About this exercise: Collect all lines containing the word "will" from the data.

Supplied records:
>>>

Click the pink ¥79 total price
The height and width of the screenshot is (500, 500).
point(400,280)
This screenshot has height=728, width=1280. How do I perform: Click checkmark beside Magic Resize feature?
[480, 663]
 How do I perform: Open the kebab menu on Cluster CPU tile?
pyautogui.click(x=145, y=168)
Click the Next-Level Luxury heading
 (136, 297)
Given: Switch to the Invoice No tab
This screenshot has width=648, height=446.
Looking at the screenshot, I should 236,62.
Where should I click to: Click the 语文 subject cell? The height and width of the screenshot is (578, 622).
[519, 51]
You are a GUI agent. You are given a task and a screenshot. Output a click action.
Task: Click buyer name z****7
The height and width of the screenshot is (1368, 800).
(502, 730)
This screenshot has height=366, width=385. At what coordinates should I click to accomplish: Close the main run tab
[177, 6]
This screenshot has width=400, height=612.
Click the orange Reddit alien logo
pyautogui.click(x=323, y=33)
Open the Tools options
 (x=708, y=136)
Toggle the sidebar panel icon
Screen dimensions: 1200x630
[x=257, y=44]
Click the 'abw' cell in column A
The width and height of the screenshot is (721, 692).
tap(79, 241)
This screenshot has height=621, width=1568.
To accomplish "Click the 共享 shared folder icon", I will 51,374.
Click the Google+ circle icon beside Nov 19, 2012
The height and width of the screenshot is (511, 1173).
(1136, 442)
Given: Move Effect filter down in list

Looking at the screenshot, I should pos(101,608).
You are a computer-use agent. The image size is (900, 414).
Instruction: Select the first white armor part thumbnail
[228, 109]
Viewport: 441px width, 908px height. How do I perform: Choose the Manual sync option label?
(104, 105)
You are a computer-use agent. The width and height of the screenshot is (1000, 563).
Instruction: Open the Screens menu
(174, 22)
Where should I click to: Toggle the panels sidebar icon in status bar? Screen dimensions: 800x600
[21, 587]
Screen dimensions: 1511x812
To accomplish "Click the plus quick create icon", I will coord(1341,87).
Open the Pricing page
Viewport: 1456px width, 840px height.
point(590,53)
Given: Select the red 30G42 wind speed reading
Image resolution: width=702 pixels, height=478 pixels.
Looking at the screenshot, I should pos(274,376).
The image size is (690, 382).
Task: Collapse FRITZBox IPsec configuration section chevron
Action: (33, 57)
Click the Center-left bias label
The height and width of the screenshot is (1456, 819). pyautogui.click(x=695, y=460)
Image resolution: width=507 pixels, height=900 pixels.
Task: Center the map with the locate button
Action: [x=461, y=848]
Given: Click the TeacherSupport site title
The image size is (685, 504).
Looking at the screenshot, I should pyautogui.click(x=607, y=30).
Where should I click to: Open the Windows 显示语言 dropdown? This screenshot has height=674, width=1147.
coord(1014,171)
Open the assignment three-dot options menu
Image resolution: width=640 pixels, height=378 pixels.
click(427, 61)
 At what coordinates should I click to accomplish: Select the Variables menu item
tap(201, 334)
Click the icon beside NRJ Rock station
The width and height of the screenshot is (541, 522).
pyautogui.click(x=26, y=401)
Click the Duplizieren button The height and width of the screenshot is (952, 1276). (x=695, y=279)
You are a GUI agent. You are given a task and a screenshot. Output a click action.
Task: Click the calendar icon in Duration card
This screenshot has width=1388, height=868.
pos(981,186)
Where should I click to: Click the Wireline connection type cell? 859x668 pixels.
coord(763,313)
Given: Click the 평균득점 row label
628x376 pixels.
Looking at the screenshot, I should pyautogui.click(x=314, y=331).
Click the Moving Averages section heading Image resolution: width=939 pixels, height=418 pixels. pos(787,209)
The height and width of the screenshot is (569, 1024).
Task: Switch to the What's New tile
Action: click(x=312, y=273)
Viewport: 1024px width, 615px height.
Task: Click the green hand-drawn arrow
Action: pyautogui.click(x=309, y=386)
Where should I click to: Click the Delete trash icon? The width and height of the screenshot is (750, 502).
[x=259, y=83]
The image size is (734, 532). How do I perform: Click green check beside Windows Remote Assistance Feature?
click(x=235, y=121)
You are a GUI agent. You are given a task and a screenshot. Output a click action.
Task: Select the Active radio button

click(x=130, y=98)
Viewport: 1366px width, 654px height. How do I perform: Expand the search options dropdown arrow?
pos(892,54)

<<<

Response below:
To accomplish "Click the 共享 shared folder icon", I will 51,374.
To accomplish "Click the plus quick create icon", I will coord(1341,87).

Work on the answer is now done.